Kegiatan hari pertama tersebut ditutup dengan sebuah perencanaan inovasi dari Prof. Suratman. “DIY adalah Indonesia, DIY adalah dunia. Kami ada pewarisan yang bagus, yakni pendidikan berbasis budaya. Saya usul teradap forum ini, kami baru mengonsep revolusi budaya yang akan disandingkan dengan revolusi industri untuk menyiapkan revolusi 6.0. Hal ini nanti akan lahir dari DIY. Mari kita siapkan revolusi budaya untuk Indonesia dan dunia. Hal ini jga mendukung program Bu Endang di Bappeda DIY”.

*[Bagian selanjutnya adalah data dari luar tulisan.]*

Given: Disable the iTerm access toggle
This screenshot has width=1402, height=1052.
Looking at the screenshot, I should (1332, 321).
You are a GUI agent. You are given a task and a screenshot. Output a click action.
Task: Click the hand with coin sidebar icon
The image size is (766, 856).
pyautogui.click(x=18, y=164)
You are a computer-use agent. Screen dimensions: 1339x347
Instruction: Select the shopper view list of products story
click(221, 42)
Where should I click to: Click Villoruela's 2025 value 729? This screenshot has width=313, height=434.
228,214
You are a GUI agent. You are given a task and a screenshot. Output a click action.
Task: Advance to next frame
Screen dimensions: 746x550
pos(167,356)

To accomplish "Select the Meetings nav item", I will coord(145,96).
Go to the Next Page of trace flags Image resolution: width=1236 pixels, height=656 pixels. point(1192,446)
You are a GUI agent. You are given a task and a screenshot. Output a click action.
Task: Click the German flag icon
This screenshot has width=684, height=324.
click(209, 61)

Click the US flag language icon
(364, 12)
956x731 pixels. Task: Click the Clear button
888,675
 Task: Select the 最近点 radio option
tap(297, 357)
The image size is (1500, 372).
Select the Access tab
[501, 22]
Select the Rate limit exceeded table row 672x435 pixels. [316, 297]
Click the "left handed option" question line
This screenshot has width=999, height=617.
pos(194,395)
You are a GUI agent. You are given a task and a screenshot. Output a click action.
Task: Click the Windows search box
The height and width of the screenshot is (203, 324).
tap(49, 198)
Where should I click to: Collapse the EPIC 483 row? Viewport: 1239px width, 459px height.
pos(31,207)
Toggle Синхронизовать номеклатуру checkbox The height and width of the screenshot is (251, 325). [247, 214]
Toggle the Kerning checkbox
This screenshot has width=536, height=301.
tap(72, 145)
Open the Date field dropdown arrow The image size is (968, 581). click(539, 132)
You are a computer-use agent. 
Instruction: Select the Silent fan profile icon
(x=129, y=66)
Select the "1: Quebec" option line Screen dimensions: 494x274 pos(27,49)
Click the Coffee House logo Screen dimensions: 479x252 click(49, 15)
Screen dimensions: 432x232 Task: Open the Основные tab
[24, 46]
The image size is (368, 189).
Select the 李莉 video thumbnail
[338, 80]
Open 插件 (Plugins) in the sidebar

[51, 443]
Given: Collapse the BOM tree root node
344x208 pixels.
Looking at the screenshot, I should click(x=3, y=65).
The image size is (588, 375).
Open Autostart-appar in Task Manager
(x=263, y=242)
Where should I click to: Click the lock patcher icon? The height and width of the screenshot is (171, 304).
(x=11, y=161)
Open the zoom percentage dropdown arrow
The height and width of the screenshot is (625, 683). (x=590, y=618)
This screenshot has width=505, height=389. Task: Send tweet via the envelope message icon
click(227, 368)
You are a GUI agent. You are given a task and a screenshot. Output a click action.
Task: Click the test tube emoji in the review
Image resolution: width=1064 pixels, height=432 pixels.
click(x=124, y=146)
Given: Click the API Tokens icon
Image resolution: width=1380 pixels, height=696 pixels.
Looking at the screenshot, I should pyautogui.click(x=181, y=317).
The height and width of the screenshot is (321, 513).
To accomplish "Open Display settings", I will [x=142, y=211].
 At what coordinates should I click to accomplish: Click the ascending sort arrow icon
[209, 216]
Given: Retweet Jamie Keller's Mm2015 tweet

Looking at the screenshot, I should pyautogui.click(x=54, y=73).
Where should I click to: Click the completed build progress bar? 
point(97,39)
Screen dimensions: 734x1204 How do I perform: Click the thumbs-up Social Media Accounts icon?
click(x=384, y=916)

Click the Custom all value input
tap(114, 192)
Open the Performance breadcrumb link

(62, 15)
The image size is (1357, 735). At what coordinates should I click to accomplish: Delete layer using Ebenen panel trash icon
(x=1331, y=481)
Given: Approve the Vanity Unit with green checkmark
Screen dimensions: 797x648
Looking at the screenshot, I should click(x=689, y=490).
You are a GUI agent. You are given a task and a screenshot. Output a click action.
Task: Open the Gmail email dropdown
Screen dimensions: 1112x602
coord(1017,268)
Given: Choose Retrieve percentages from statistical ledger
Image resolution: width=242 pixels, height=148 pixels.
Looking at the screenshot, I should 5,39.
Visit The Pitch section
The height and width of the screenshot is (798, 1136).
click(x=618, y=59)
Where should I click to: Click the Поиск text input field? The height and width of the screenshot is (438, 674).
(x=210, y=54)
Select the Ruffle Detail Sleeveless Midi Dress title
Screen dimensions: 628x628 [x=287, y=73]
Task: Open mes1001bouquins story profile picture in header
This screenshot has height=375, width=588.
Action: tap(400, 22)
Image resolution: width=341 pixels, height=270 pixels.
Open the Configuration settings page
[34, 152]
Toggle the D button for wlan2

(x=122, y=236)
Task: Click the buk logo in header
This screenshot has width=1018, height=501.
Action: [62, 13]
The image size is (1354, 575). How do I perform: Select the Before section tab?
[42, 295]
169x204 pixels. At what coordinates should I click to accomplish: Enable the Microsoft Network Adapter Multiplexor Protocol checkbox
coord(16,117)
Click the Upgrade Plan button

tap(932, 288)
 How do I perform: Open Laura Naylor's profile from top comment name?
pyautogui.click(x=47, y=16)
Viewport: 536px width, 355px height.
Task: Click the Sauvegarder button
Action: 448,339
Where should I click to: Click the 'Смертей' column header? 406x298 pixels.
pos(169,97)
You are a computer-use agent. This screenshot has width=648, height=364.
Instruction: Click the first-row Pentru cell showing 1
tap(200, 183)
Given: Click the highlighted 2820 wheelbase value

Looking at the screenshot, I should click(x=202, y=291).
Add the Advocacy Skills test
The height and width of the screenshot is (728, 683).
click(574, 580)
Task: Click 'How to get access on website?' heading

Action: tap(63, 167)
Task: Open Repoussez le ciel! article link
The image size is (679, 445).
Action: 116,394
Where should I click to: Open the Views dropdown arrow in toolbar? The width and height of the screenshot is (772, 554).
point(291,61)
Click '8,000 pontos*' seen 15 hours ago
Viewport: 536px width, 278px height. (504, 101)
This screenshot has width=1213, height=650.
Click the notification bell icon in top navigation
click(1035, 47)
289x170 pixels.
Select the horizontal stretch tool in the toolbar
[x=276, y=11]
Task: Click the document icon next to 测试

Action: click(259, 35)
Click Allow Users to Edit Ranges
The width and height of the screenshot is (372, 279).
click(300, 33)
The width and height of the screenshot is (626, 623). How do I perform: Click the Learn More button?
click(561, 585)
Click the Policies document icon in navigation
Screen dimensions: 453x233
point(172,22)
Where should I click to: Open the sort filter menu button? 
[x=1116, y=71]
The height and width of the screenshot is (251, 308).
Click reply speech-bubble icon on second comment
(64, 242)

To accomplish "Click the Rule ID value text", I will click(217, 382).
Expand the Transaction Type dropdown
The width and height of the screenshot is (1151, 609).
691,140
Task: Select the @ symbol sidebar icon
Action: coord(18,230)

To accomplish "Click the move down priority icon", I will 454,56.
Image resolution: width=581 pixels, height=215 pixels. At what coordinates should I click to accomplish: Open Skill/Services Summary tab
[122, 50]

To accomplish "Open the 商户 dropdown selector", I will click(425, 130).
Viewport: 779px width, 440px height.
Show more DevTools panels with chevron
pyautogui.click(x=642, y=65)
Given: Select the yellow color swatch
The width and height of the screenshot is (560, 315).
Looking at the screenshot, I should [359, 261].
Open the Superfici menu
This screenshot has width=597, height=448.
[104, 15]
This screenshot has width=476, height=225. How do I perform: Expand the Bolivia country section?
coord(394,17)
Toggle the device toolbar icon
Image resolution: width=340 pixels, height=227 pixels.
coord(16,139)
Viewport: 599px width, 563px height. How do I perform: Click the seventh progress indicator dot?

Kegiatan dilanjutkan pada hari kedua dengan agenda berkunjung ke Desa Wisata Code dan Desa Wisata Pentingsari untuk menyaksikan langsung kegiatan-kegiatan yang mendukung SDGs dan berbagi pengalaman dengan pengelola di kedua tempat wisata tersebut. Pengelola wisata Code mengajak rombongan sarasehan untuk melihat kampung kumuh yang sekarang berubah menjadi kampung seni dengan segala potensi yang ada. Salah satunya ialah pengolahan air bersih untuk kebutuhan sehari-hari oleh masyarakat setempat sehingga masyarakat tidak perlu lagi mengandalkan air dari PDAM. Selain itu, penataan lingkungan yang disulap se-kreatif mungkin membuat Kali Code menjadi salah satu destinasi wisata di Yogyakarta. Dalam aspek pendidikan, Kali Code memiliki program kelas bimbingan pendidikan yang terbuka untuk umum yaitu Sekolah Sungai, baik untuk tenaga pengajar maupun peserta didik. Salah satu materi pengajarannya adalah pendidikan lingkungan.
Setelah usai mengunjungi Kali Code, rombongan sarasehan kemudian melanjutkan kunjungan ke desa wisata Pentingsari, Cangkringan untuk melihat langsung proses pengolahan Kopi Robusta secara tradisional dan pelestarian kesenian budaya, gamelan. Kegiatan kemudian ditutup dengan sesi sharing bersama pengelola desa wisata Pentingsari tentang bagaimana Desa Pentingsari dapat berkembang sebagai desa wisata yang mandiri meskipun tidak memiliki destinasi wisata yang unik seperti yang biasa dimiliki oleh desa wisata pada umumnya.